## Written task
Starting with the line that contains "Describe the element at coordinates (1021, 388)" and going on through the end of the records, lay out those lines as a JSON list of strings, one per line, with blank lines left out. Leave the pictures out of your answer.

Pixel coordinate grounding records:
• • • • •

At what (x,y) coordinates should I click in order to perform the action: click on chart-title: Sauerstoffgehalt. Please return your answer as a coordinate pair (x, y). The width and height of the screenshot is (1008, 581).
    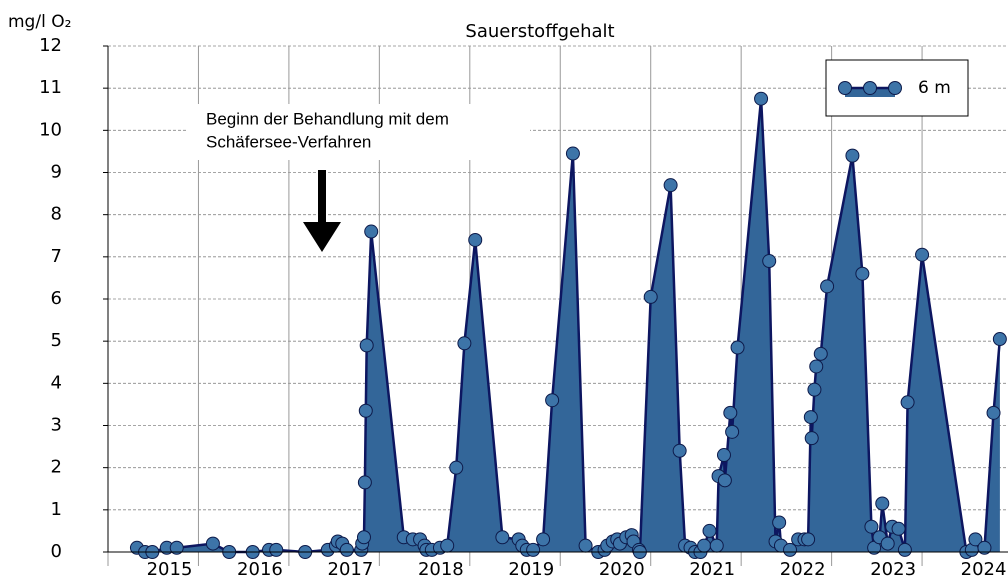
    Looking at the image, I should click on (540, 32).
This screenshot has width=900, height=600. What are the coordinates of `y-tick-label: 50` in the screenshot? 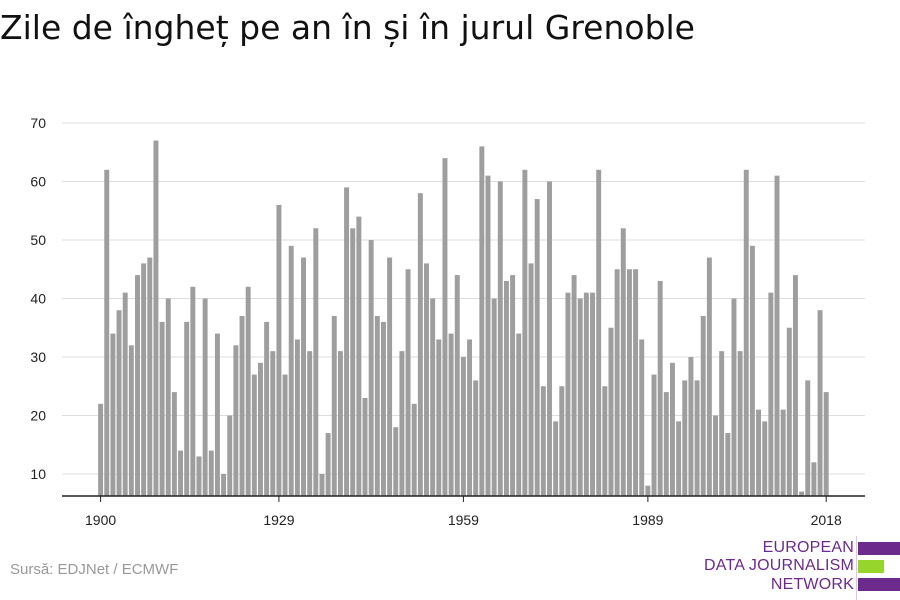 It's located at (38, 240).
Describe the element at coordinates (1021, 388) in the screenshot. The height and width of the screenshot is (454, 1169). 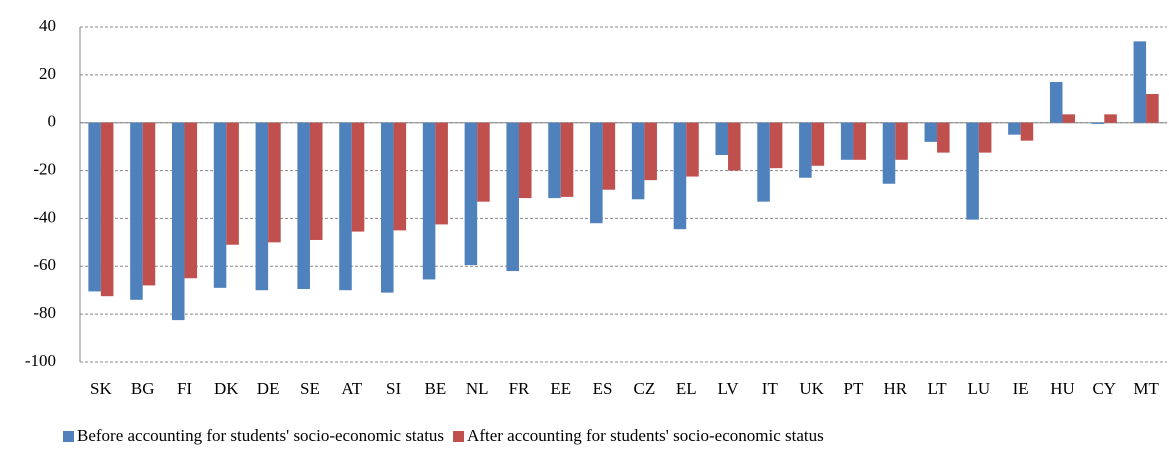
I see `x-tick-label: IE` at that location.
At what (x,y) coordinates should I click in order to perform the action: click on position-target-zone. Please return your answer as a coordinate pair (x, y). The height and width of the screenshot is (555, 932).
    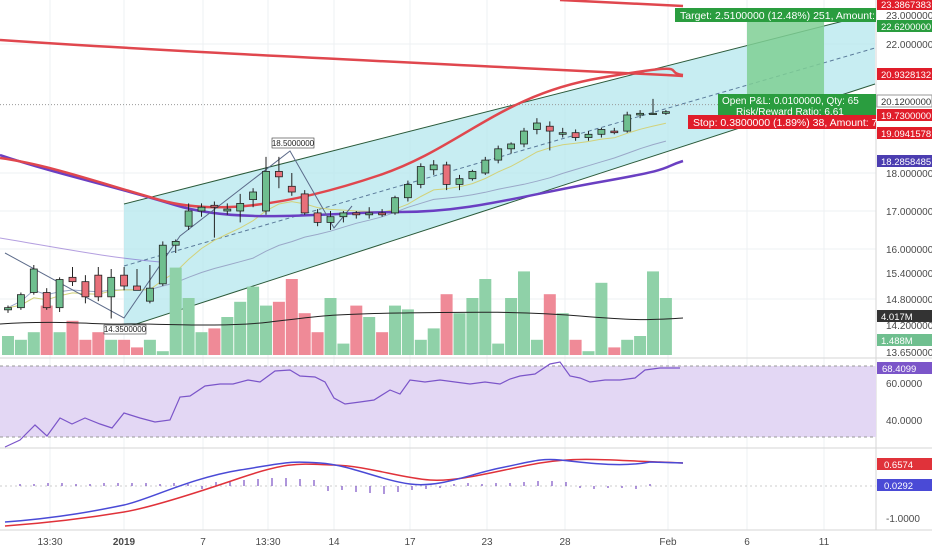
    Looking at the image, I should click on (786, 58).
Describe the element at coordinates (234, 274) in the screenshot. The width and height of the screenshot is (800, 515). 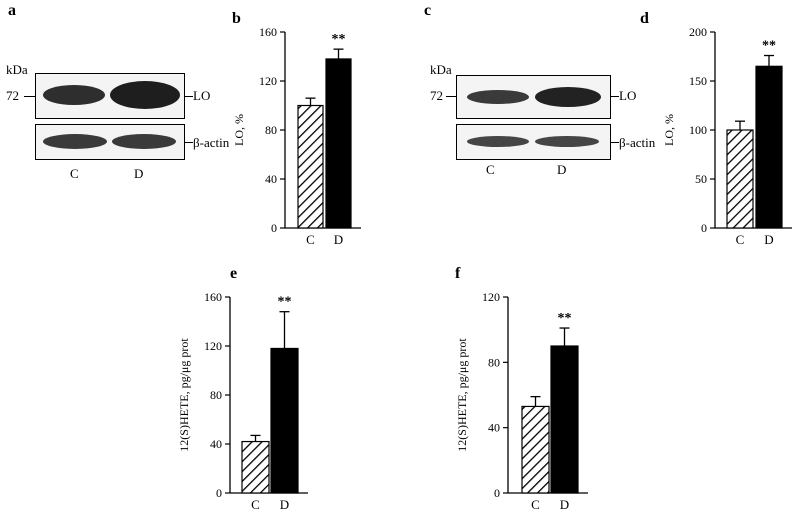
I see `panel-letter-e: e` at that location.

• • • • •

## Solution to the problem
[
  "Describe the element at coordinates (1021, 388) in the screenshot. The height and width of the screenshot is (454, 1169). ",
  "I see `x-tick-label: IE` at that location.",
  "At what (x,y) coordinates should I click in order to perform the action: click on position-target-zone. Please return your answer as a coordinate pair (x, y). The height and width of the screenshot is (555, 932).",
  "    Looking at the image, I should click on (786, 58).",
  "Describe the element at coordinates (234, 274) in the screenshot. The width and height of the screenshot is (800, 515). ",
  "I see `panel-letter-e: e` at that location."
]